So he spoke ten years ago; so, with possibly the change of an illustration or two, would he speak today. From nine in the morning until noon or one o’clock he disappears into his workshop, frequently a place known only to himself, and either writes (with a soft, stubby pencil, on large sheets of yellow paper) or thinks about characters and the very attenuated skeleton which, for Mr. Lincoln, constitutes the “plot.”

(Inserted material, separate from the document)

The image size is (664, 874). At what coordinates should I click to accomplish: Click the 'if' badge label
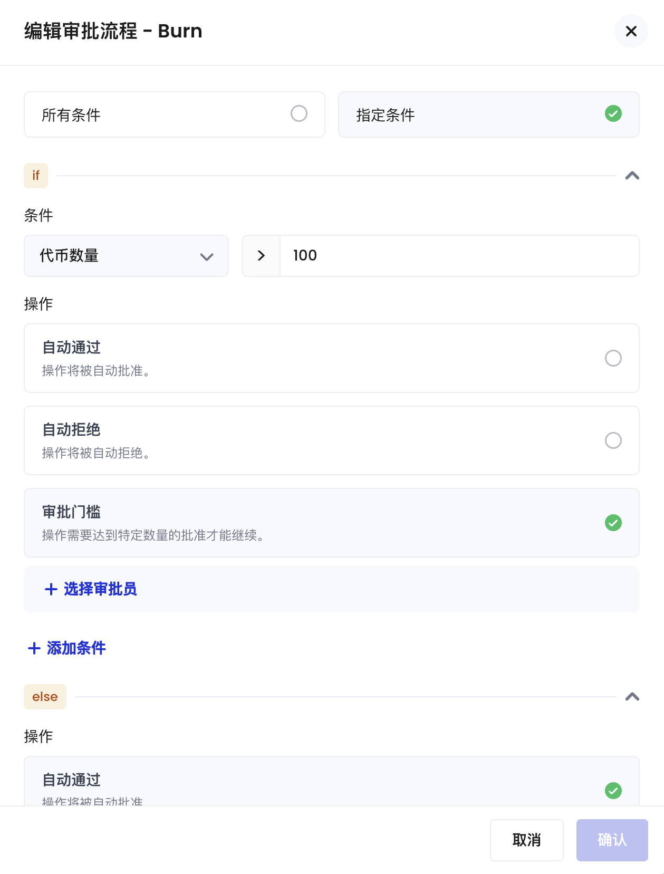point(35,176)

“I know there are people who can turn out a short story in two or three hours and it will be good enough to sell, but I cannot help feeling that it would have been much better if the writer had devoted more time to it. In my case, doing work that is satisfactory to me in any degree means that I must fairly sweat it out, if I may use the expression.” There usually comes a time when he gets “a letter about once a week asking how the thing is coming along. That has been a frequent experience, especially when there are a lot of characters in my story, and I’m having more or less trouble with them. The story keeps stretching itself out. I think I may have to adopt Mark Twain’s method, and begin throwing my people down the well.” There is a genial artifice about nearly all his tales. Some years ago an interviewer for the Boston Globe touched on the subject of “specialty” writing, which was a natural topic, as all of Mr. Lincoln’s fiction is a highly specialised affair, not only in its general localisation on Cape Cod but in its characterisation and homely wit and humour. The author said:
“A man writes what he knows. If he tries anything else it must fall—show hollow. And I find that it is necessary to write to your audience—that one must consider that a large number of his readers are to be women, and he must write things that will appeal to the women of today.”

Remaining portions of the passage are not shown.